Boxwork from ceiling
Boxwork is commonly found in Wind Cave.

NPS photo/ Kim Acker

While many speleothems have formed as water has dripped into the passages, the most conspicuous feature of Wind Cave, boxwork, has probably formed differently. Boxwork is found in small amounts in other caves, but perhaps in no other cave in the world is boxwork so well-formed and abundant as in Wind Cave. Boxwork is made of thin blades of calcite that project from cave walls and ceilings, forming a honeycomb pattern. The fins intersect one another at various angles, forming "boxes" on all cave surfaces. Boxwork is largely confined to dolomite layers in the middle and lower levels of Wind Cave.
Boxwork lines the ceiling in the Elks Room.
Boxwork is abundant in the cave.

NPS photo

The origin of boxwork remains one of the biggest mysteries of Wind Cave. According to Palmer and Palmer, many of the bedrock walls in Wind Cave have resistant fins of calcite from which the intervening limestone and dolomite bedrock has been removed by weathering. The veins in which the boxwork formed are along narrow fractures resulting from stresses produced when the mineral gypsum dried and rehydrated. The calcite formed in these fractures taking on the shape of the original gypsum crystals.
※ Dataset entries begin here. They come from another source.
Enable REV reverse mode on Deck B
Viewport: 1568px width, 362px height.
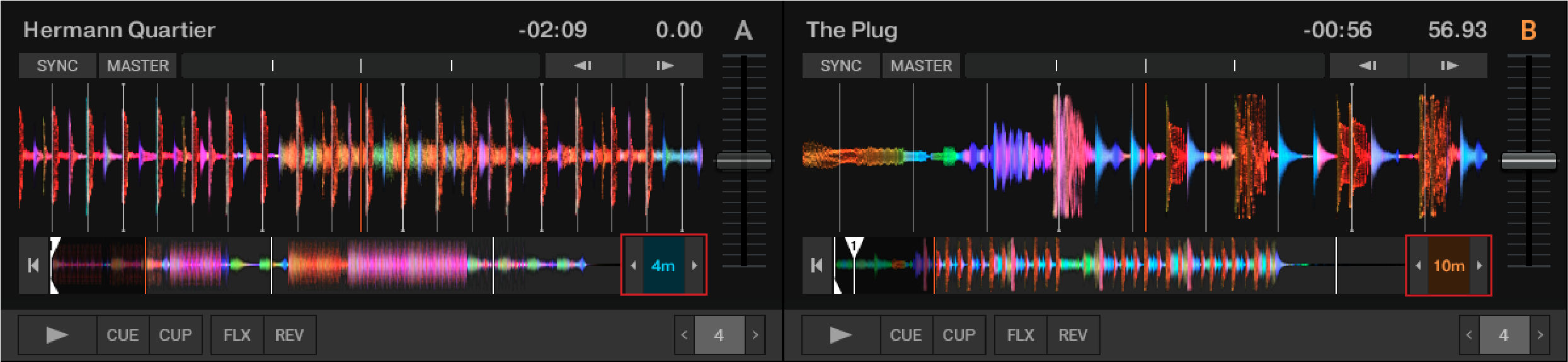(1073, 335)
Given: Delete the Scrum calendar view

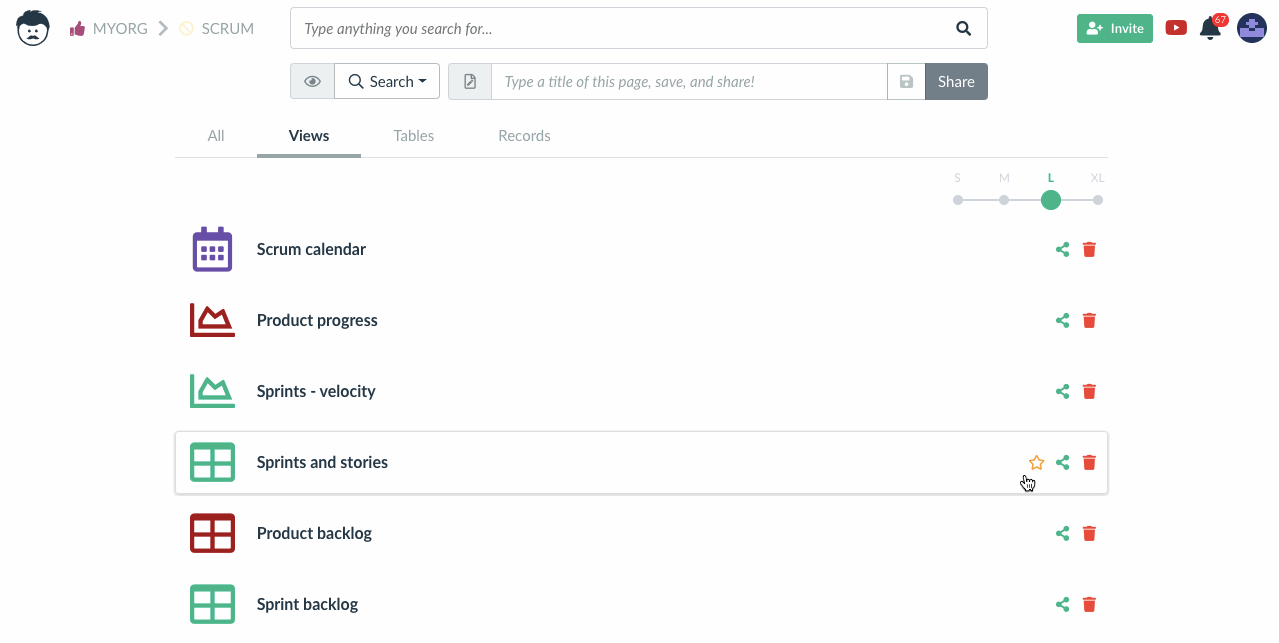Looking at the screenshot, I should click(x=1090, y=250).
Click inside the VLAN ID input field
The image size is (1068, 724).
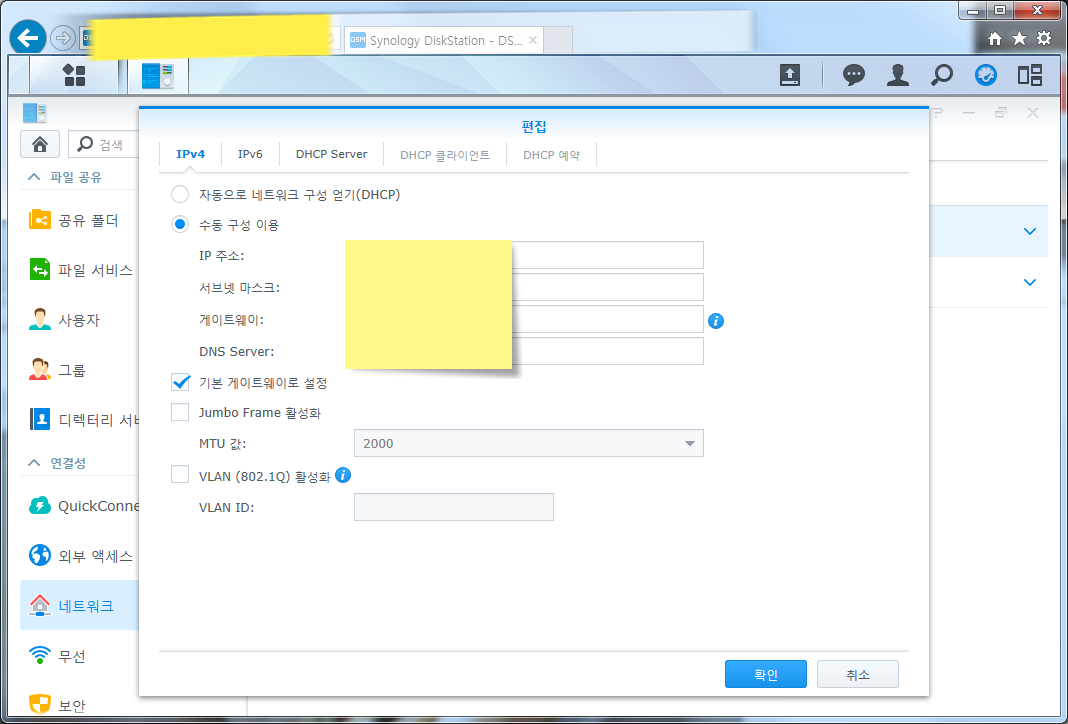coord(453,507)
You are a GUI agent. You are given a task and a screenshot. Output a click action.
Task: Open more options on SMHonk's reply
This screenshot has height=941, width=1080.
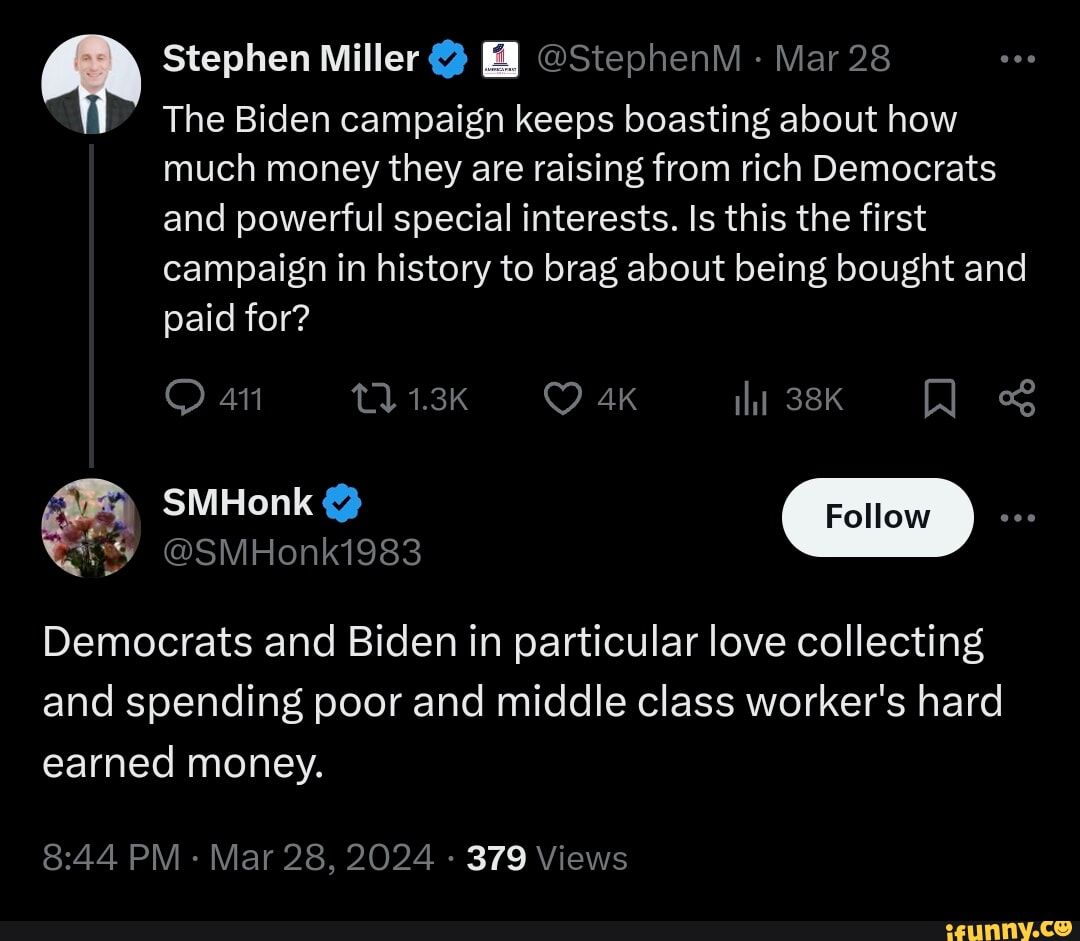[x=1018, y=517]
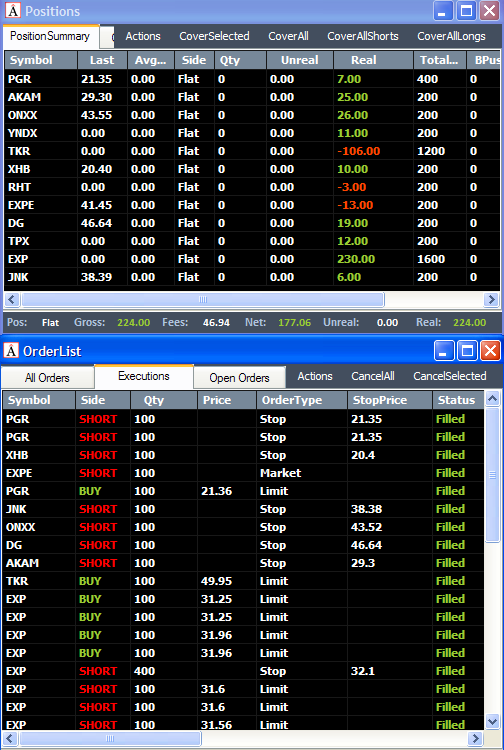Maximize the OrderList window

[x=467, y=351]
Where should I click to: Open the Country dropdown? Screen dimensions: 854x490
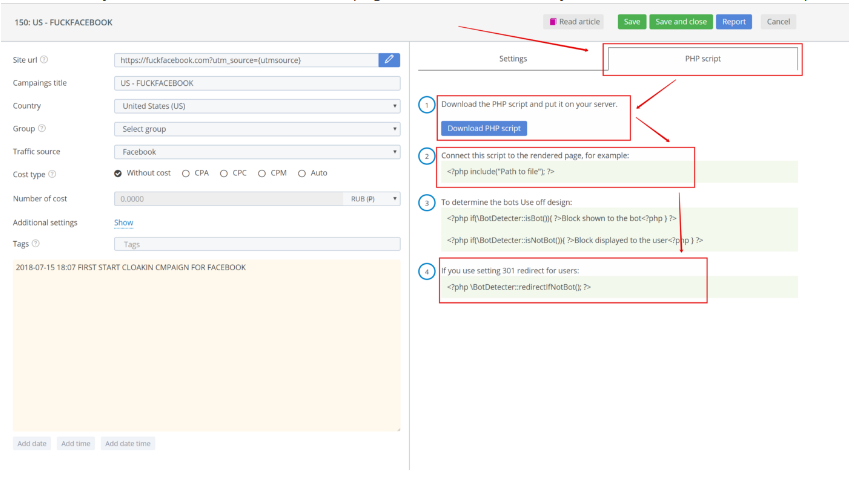tap(257, 106)
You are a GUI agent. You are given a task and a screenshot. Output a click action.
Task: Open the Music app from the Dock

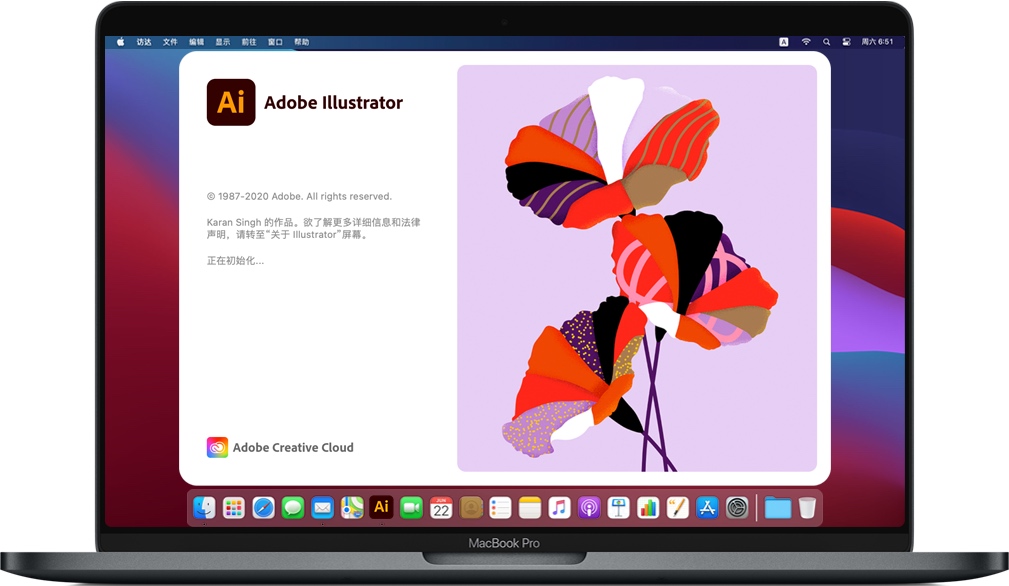tap(559, 507)
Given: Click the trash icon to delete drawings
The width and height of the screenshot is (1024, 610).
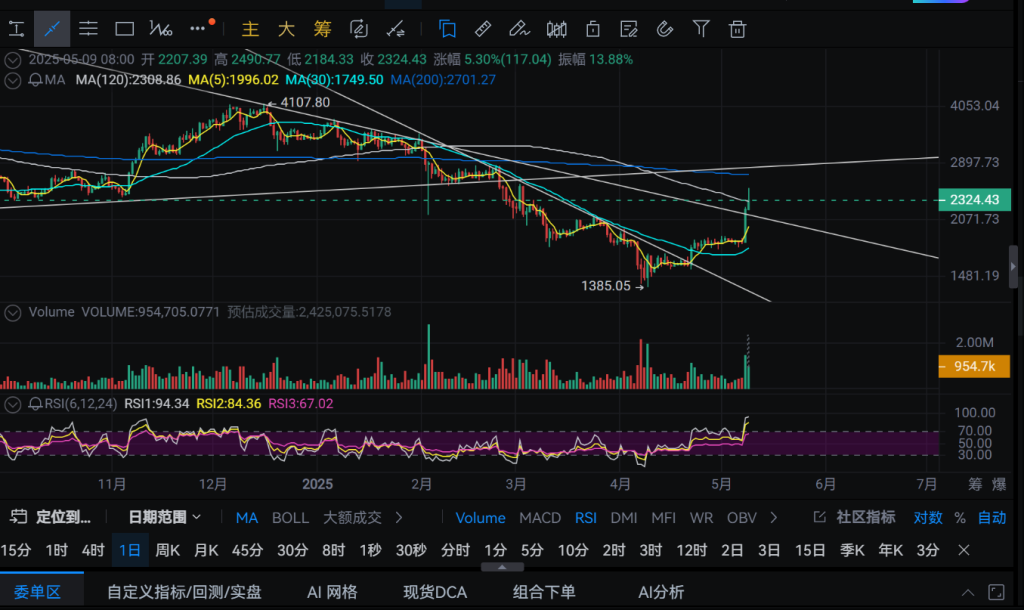Looking at the screenshot, I should coord(738,28).
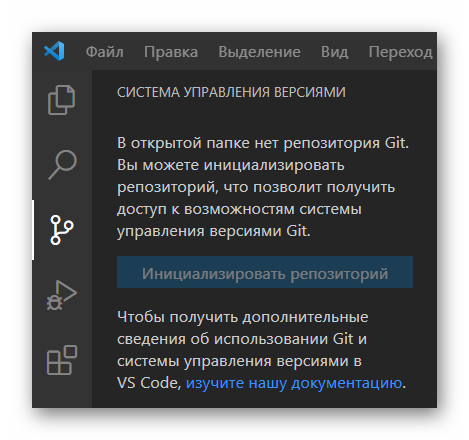Click the white active indicator beside Source Control
The width and height of the screenshot is (469, 440).
(33, 230)
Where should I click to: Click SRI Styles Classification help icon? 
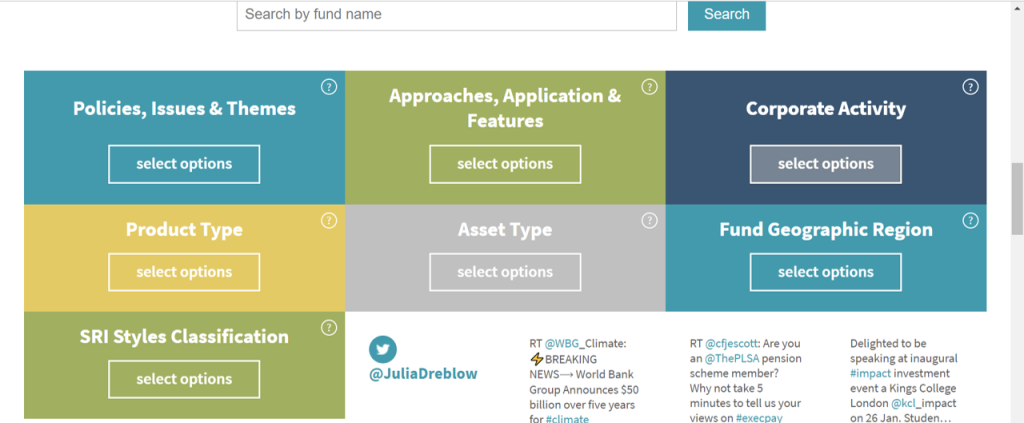pyautogui.click(x=329, y=327)
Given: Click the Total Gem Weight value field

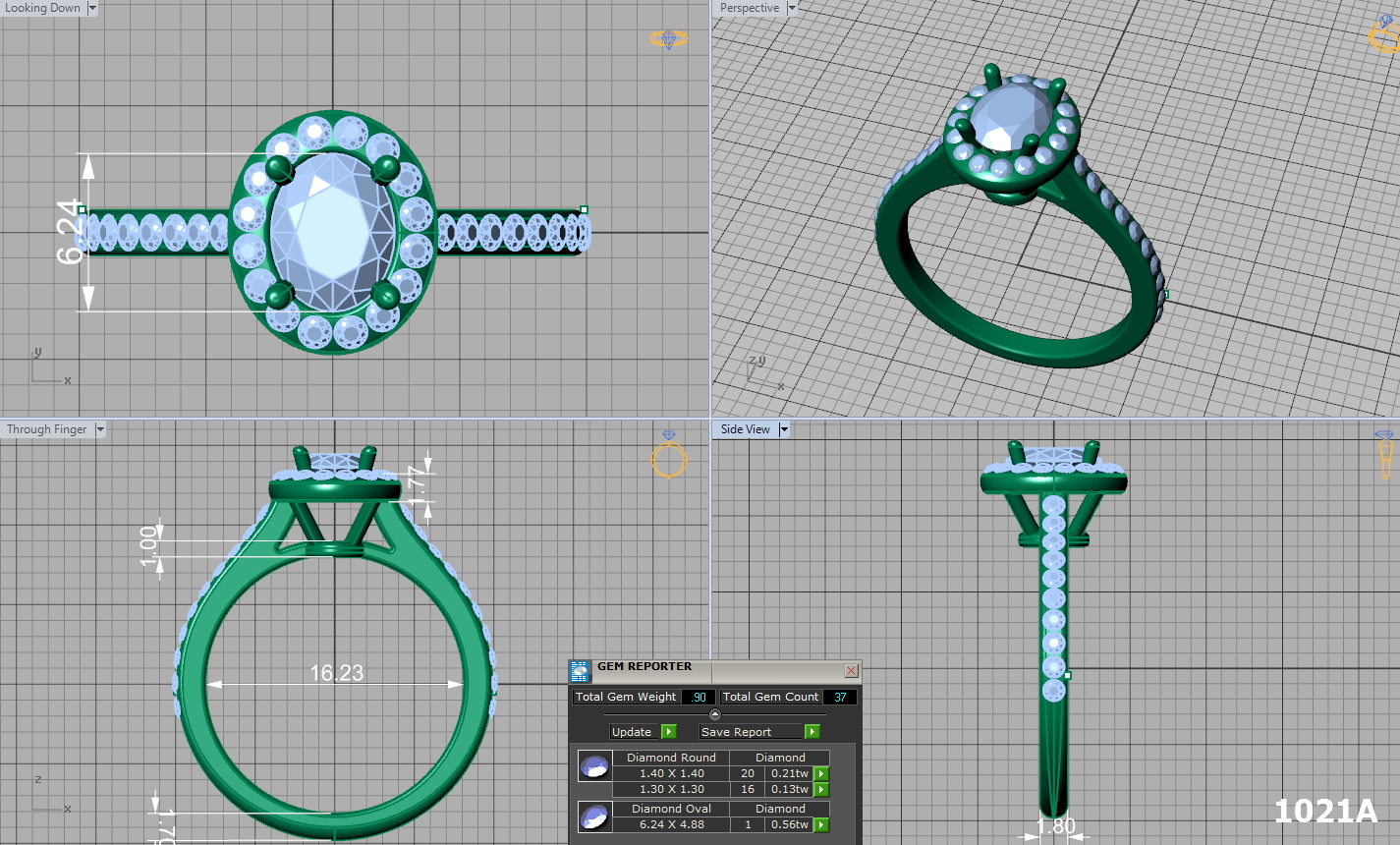Looking at the screenshot, I should point(698,697).
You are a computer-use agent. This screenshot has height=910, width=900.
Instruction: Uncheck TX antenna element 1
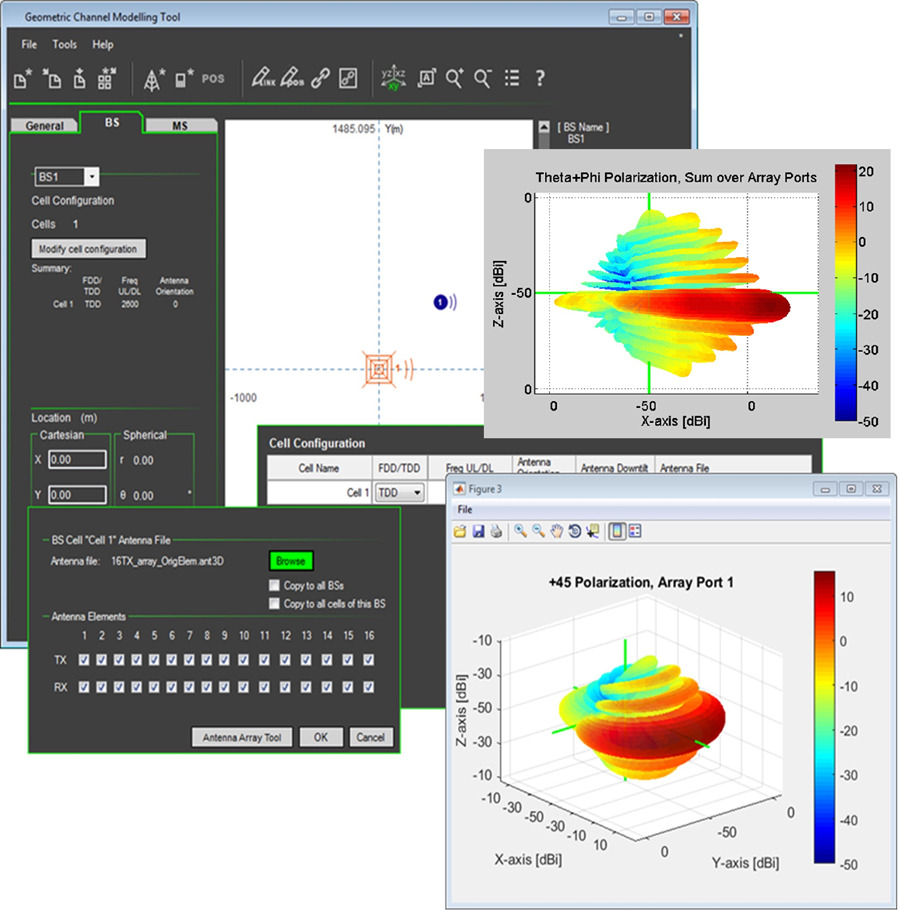point(85,659)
The bedrock is less resistant than the boxwork veins. This occurs not just because the bedrock is less crystalline, but also because it has been changed to a crumbly sand consisting of calcite crystals held together by a sparse cement of secondary quartz. The quartz is the remnant of an early matrix that formed around former dolomite crystals. Much of the original bedrock was apparently removed by hydrogen sulfide/sulfuric acid (H2S-H2SO4) solutional processes, which left many very small pores. These porous zones easily weathered away during cave development, as well as later when they were in contact with the moist cave atmosphere.